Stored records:
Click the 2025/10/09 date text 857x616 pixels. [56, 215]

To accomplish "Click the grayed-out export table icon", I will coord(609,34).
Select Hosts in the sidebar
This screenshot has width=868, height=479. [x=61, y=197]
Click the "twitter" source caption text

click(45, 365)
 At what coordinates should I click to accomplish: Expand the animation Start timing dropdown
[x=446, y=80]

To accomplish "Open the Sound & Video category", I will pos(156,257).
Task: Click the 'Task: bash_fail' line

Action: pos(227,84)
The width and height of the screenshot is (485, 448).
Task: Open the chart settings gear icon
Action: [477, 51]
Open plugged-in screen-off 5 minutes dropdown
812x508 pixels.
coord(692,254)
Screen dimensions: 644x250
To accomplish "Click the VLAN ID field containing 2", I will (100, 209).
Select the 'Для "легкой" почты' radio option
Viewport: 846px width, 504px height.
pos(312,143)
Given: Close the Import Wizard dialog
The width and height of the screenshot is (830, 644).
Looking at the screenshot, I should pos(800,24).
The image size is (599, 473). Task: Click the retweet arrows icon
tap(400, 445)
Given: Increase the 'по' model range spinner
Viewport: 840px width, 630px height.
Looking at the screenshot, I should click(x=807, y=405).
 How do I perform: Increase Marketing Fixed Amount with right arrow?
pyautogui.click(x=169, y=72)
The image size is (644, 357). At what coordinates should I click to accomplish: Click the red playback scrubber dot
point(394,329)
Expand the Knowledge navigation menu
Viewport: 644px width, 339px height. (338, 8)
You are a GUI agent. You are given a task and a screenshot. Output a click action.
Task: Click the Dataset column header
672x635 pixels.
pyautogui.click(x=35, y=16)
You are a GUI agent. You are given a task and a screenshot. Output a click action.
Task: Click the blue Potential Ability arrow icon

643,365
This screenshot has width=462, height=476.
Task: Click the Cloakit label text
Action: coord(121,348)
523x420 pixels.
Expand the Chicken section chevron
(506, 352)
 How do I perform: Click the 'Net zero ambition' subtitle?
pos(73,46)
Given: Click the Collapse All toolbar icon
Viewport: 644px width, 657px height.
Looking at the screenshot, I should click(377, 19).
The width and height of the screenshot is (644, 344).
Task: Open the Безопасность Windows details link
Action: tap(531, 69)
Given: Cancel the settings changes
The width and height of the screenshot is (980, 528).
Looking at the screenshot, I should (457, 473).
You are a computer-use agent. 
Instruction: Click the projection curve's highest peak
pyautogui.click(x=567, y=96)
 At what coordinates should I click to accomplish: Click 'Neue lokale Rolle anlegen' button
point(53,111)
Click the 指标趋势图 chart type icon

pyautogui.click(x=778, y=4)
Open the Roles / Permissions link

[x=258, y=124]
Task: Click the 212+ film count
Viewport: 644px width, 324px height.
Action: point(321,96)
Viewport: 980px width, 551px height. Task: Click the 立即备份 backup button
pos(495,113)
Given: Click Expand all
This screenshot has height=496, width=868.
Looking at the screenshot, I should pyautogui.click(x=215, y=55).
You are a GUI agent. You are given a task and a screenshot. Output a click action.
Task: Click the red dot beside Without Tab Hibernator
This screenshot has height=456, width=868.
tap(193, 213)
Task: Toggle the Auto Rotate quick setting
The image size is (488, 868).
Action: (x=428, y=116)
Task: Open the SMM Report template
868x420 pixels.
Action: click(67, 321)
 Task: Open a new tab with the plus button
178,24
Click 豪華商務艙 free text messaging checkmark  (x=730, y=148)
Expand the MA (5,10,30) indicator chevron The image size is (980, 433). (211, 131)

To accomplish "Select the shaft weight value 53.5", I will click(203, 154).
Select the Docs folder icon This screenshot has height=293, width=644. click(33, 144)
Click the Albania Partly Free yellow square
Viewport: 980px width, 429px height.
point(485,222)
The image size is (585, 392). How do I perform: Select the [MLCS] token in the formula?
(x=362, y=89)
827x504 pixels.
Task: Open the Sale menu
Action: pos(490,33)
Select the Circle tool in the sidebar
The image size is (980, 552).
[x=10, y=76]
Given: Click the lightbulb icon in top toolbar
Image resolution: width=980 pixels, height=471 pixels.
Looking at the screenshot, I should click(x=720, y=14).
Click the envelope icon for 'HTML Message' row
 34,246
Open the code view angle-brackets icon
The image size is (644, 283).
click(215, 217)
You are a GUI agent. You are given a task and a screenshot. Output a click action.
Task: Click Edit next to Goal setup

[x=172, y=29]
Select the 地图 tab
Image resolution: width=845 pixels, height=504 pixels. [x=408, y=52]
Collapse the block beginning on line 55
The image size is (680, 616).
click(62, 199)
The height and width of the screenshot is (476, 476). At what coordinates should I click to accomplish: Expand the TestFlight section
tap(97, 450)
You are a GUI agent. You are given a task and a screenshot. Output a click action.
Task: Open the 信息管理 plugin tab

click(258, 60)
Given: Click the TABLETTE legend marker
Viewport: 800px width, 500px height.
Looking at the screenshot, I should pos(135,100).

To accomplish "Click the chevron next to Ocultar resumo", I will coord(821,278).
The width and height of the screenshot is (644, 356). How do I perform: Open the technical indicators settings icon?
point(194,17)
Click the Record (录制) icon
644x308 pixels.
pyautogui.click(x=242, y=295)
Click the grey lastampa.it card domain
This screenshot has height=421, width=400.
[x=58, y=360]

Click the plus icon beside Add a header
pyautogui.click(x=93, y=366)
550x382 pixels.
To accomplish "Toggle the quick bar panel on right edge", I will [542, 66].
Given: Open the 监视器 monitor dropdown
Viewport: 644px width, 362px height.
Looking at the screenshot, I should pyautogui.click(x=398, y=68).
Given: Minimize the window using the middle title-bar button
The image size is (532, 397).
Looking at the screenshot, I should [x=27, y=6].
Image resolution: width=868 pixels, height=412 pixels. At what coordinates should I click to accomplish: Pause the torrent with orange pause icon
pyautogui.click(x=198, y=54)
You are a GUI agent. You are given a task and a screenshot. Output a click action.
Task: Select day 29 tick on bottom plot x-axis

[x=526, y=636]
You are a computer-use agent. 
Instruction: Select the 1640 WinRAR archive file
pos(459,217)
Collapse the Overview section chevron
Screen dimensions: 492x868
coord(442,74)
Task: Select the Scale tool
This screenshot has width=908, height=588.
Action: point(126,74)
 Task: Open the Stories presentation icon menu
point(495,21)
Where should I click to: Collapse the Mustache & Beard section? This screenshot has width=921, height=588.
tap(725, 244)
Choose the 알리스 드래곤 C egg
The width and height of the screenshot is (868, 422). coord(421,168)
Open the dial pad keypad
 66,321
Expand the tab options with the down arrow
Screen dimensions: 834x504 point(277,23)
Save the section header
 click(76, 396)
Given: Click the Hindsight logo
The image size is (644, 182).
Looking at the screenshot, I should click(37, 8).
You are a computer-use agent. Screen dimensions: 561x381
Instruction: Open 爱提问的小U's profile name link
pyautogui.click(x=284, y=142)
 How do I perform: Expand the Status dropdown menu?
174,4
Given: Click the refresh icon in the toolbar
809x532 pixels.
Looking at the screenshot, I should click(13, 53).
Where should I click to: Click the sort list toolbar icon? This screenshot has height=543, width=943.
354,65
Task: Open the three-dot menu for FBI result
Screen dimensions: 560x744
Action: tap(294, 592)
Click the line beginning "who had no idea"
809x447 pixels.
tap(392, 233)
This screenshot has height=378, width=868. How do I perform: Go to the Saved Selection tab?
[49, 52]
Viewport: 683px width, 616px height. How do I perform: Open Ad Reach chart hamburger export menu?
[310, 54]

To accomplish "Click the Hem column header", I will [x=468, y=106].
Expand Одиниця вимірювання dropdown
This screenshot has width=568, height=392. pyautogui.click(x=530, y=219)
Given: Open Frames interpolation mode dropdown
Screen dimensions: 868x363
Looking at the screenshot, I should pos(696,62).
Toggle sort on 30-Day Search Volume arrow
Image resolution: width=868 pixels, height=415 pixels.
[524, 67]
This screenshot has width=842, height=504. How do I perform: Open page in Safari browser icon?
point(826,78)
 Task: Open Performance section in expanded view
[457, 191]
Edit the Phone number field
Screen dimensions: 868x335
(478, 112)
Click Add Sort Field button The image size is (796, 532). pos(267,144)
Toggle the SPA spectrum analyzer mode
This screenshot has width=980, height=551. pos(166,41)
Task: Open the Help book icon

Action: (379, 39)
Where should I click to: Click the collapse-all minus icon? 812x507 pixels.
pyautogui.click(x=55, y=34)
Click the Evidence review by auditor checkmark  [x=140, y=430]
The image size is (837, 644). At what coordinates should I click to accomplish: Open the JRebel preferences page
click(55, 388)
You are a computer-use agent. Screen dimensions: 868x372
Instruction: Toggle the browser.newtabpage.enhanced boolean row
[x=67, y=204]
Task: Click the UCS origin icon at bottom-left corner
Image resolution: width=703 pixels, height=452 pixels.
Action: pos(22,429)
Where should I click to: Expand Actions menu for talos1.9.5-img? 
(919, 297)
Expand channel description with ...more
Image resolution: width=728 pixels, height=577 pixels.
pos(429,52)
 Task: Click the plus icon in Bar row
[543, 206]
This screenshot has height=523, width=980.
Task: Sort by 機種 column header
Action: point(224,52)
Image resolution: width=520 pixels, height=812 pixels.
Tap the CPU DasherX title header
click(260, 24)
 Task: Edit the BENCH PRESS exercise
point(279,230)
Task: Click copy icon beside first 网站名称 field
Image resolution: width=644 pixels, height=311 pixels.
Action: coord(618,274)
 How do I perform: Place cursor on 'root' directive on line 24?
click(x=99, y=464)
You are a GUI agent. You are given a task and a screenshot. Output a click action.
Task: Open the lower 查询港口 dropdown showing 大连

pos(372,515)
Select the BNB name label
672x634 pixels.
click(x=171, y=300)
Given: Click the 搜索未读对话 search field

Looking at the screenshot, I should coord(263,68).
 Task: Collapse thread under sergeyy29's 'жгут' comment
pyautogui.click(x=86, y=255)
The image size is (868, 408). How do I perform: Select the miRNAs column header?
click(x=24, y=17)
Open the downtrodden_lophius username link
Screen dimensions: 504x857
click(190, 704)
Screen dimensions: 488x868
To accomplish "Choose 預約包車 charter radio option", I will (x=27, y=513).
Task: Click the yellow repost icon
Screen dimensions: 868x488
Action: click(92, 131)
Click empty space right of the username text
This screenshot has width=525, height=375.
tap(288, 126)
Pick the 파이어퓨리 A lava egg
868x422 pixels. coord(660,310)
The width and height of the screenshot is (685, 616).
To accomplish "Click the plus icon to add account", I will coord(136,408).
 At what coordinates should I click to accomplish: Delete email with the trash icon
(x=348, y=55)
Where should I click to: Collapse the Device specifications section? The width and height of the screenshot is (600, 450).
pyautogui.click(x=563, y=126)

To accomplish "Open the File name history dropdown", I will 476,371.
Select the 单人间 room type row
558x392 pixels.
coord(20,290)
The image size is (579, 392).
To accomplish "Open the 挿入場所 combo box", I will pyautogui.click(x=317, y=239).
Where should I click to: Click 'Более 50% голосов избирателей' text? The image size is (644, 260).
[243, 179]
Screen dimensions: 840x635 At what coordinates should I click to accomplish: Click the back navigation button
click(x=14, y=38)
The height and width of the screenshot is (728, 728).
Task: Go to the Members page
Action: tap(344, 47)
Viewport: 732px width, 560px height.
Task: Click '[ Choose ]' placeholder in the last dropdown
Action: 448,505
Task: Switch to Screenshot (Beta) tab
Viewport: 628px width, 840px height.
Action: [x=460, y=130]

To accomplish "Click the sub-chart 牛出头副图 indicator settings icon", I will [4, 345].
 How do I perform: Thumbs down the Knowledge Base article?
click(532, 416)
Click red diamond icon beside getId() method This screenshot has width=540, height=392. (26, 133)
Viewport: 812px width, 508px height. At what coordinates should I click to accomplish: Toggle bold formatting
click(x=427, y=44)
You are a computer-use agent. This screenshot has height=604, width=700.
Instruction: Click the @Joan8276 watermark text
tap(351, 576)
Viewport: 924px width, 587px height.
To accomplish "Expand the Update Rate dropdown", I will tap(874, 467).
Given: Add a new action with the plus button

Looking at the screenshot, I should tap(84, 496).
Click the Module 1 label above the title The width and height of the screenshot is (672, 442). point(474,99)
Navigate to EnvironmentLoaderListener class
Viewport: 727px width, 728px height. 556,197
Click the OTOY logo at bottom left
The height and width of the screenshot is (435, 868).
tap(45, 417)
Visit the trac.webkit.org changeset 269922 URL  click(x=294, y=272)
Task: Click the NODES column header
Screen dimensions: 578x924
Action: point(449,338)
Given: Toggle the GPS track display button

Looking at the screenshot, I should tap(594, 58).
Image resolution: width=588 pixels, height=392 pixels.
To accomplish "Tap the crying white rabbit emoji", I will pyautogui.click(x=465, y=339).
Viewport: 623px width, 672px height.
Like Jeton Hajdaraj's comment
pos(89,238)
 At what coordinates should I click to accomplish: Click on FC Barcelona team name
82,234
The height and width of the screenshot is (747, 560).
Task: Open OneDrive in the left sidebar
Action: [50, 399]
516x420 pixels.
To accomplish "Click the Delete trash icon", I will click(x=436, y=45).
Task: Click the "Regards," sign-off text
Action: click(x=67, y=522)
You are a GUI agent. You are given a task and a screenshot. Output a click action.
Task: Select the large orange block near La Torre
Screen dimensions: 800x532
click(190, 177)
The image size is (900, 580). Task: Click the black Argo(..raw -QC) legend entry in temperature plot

__Problem description__
Your answer should be the lines above from the one containing "Task: Open a new tab with the plus button" through the one containing "Given: Click the lightbulb", copied exactly and with both ends kept.

__Completed exercise__
 Task: Open a new tab with the plus button
178,24
Click 豪華商務艙 free text messaging checkmark  (x=730, y=148)
Expand the MA (5,10,30) indicator chevron The image size is (980, 433). (211, 131)

To accomplish "Select the shaft weight value 53.5", I will click(203, 154).
Select the Docs folder icon This screenshot has height=293, width=644. click(33, 144)
Click the Albania Partly Free yellow square
Viewport: 980px width, 429px height.
point(485,222)
The image size is (585, 392). How do I perform: Select the [MLCS] token in the formula?
(x=362, y=89)
827x504 pixels.
Task: Open the Sale menu
Action: pos(490,33)
Select the Circle tool in the sidebar
The image size is (980, 552).
[x=10, y=76]
Given: Click the lightbulb icon in top toolbar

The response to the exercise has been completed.